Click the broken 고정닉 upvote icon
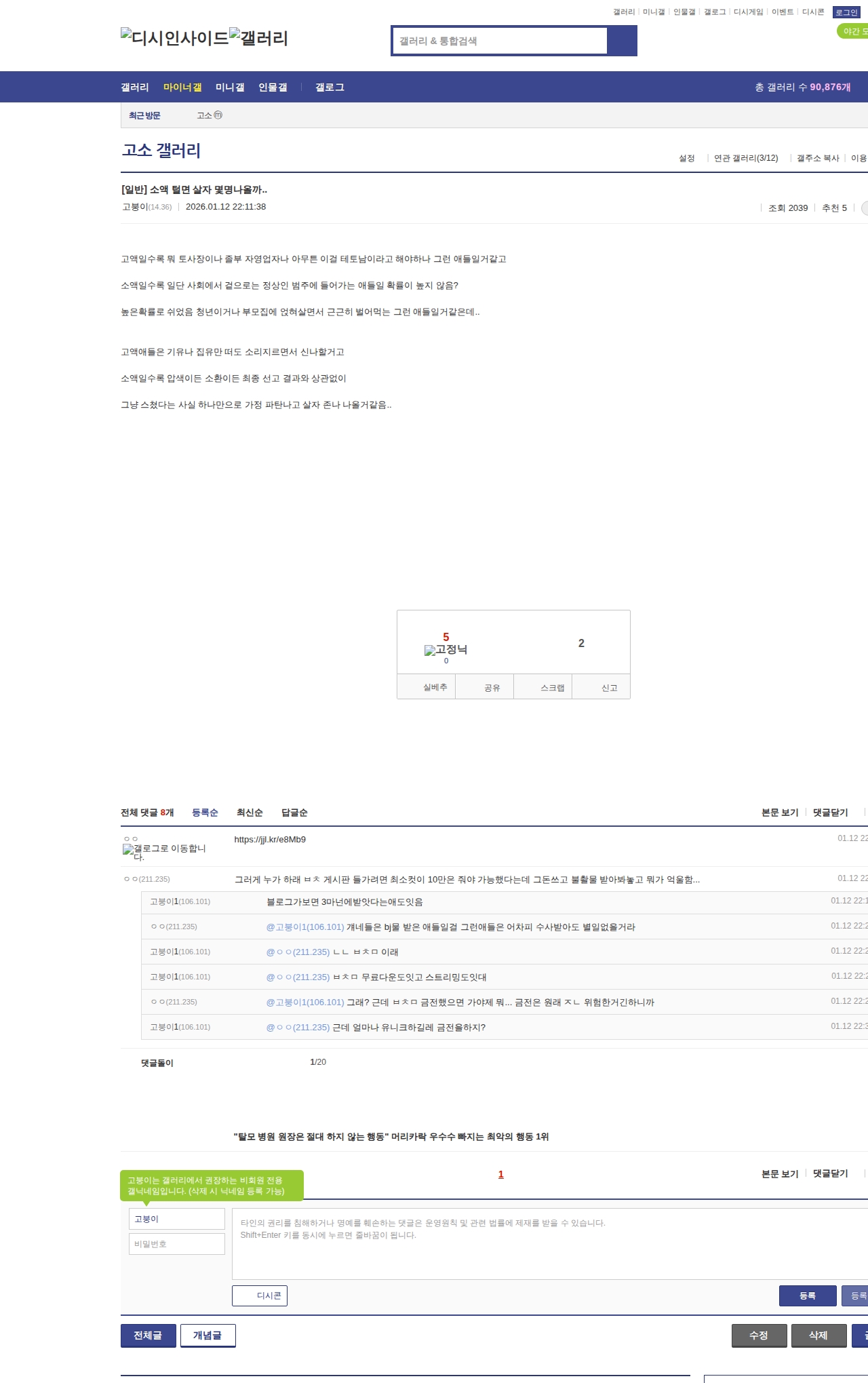The image size is (868, 1383). (445, 650)
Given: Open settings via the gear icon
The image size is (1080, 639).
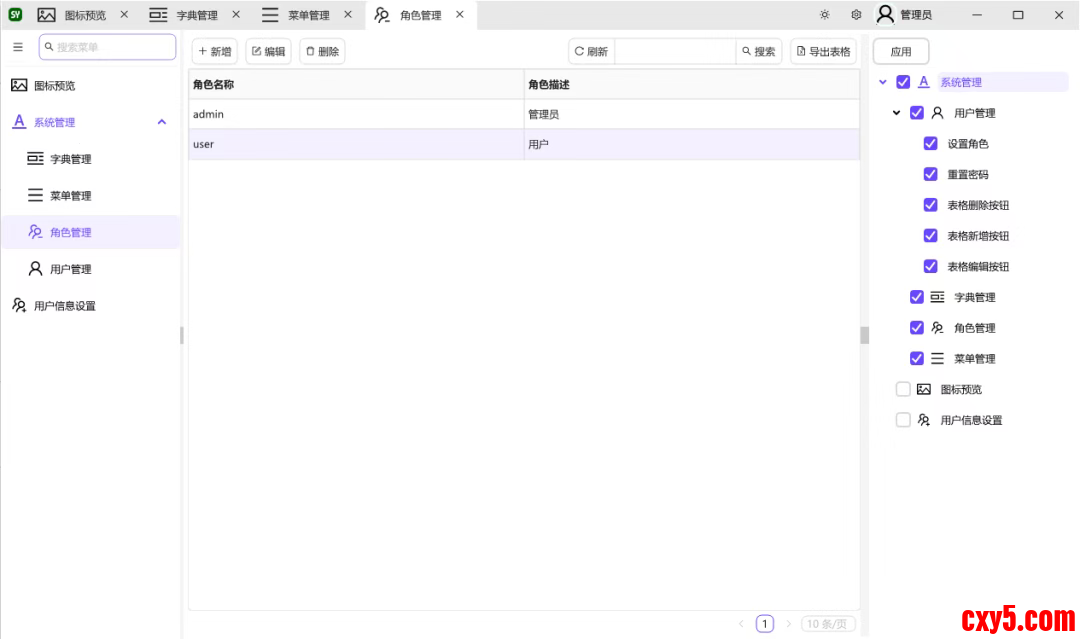Looking at the screenshot, I should 856,15.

• • •

_Job_
Turn the data above into a JSON list of strings, with one string for each line and no blank lines. Leave the pictures out.

_Completed exercise_
[
  "Click the broken 고정닉 upvote icon",
  "The image size is (868, 1383). (445, 650)",
  "Given: Open settings via the gear icon",
  "The image size is (1080, 639).",
  "Looking at the screenshot, I should 856,15."
]